Problem statement: Some lines in the records below may hold the word "Toggle"; give the number of those lines and nothing else.

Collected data
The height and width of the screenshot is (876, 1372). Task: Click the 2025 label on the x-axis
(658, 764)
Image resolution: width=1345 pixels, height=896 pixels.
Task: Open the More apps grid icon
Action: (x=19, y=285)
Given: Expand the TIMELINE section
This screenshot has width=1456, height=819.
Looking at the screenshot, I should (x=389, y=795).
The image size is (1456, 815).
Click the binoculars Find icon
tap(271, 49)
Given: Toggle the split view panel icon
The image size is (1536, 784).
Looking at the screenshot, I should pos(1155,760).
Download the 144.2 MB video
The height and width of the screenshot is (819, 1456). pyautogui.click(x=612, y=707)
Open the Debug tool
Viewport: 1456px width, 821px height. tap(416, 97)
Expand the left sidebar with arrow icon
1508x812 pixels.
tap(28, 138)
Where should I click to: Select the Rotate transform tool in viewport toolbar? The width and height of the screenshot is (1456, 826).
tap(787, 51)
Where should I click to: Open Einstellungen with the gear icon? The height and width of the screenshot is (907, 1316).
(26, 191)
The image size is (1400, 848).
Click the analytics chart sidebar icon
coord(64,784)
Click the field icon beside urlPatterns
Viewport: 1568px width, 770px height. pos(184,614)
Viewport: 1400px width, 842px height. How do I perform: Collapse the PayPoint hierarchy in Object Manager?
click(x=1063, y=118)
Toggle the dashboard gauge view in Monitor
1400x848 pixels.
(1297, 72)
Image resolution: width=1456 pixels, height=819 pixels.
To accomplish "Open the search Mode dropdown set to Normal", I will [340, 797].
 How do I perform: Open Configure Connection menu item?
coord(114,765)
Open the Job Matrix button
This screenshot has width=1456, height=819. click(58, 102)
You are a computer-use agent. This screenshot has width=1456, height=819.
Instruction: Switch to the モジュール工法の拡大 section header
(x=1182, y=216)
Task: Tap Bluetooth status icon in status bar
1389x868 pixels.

Written answer: 2